-- start Text excerpt --
# mixed phase



## [email protected] (Dec 11, 2008)

can anyone help? in a room that has dado trunking around 2 sides with socket outlets that is supplyed by a 3 phase D/B can you have mixed phases in the same room?


----------



## electricalhavok (Nov 16, 2008)

What would you need a second phase for in such a small room? can you not get other things from the phase that supplies the sockets or are you installing something that needs three phases? You can run the sockets and three phase supply in the same room obviously. I don't think there is any probs with that in the regs, If there where the three phase wouldn't be installed but you never know. What is the building and room three phase in? what reason are you asking? Is that what you mean by mixed phases , ja?


----------



## AussieApprentice (Aug 16, 2008)

Its done all the time on commercial premises over here. Can't think of any reason why you wouldn't be able to.


----------



## sparkie (Apr 2, 2008)

perfectly acceptable to have two phases to two different socket or lighting circuits, note that if the two circuits are within 2 meters of each other should be labeled danger 400v.
you will find several phases in grid switch lighting in commercial premise.


----------



## RePhase277 (Feb 5, 2008)
-- end Text excerpt --
-- start Record excerpts --
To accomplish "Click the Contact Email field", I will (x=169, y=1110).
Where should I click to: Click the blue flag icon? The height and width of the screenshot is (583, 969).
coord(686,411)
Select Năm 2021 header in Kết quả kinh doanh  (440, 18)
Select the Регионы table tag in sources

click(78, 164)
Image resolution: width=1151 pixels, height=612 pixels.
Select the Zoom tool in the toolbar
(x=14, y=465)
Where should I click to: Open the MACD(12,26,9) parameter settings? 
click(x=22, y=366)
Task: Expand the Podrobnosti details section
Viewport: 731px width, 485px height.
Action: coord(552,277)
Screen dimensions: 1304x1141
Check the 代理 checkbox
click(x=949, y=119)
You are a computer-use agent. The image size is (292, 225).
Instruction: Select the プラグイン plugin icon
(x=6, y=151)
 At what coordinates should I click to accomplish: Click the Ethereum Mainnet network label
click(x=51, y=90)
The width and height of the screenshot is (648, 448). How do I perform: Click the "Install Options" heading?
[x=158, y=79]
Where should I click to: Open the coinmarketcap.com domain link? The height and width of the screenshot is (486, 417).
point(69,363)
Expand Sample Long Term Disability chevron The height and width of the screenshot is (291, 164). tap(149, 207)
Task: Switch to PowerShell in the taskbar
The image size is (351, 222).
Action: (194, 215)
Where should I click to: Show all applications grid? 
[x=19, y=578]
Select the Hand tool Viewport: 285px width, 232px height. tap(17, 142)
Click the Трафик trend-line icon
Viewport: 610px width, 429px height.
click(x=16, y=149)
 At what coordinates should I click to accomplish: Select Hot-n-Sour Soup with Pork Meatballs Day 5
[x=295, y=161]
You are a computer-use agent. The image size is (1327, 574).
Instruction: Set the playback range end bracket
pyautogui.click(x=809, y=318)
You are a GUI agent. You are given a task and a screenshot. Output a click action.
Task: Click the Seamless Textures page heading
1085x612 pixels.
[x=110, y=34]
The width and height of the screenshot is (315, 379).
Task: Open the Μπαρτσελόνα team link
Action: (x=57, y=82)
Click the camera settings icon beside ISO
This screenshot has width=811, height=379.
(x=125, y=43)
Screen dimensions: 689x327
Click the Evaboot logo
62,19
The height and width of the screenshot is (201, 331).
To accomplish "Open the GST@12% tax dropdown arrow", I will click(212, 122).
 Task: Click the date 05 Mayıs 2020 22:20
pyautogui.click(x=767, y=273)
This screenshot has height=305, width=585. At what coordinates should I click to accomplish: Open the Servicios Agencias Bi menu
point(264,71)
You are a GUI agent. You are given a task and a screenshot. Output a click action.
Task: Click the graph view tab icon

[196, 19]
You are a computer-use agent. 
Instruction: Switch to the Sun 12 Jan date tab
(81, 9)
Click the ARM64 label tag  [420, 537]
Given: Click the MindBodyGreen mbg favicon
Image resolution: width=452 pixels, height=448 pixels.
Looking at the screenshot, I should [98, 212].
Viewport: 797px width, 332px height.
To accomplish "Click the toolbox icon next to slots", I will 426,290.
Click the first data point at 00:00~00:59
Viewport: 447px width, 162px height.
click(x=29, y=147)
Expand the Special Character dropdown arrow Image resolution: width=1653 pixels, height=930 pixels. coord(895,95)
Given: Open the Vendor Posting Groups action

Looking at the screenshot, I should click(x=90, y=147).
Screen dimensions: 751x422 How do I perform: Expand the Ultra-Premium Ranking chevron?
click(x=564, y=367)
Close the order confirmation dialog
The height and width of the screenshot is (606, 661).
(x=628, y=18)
-- end Record excerpts --
Given request 1> In the forum thread on mixed phases, what label does sparkie say the circuits should have if two circuits are within 2 meters of each other?
Given request 2> Carry the forum thread on mixed phases forward from the point where it stops.
You can ignore the items.

Output 1> Danger 400v.

Output 2>
sparkie said:


> perfectly acceptable to have two phases to two different socket or lighting circuits, note that if the two circuits are within 2 meters of each other should be labeled danger 400v.
> you will find several phases in grid switch lighting in commercial premise.


You actually have to label the outlets because someone may get 415 between them? Has this ever happened? What kind of idiot would do that anyhow?

In the U.S. we have a code that says switches and receptacles in the same device box can't have more than 300 V between adjacent devices. So we couldn't have say two light switches on separate circuits from a 480/277Y. But within 2 meters?


----------



## frank (Feb 6, 2007)

Just to clarify. Labeling should be on the outlet and or inside the outlet box and is a reference to outlets and not adjacent circuitry.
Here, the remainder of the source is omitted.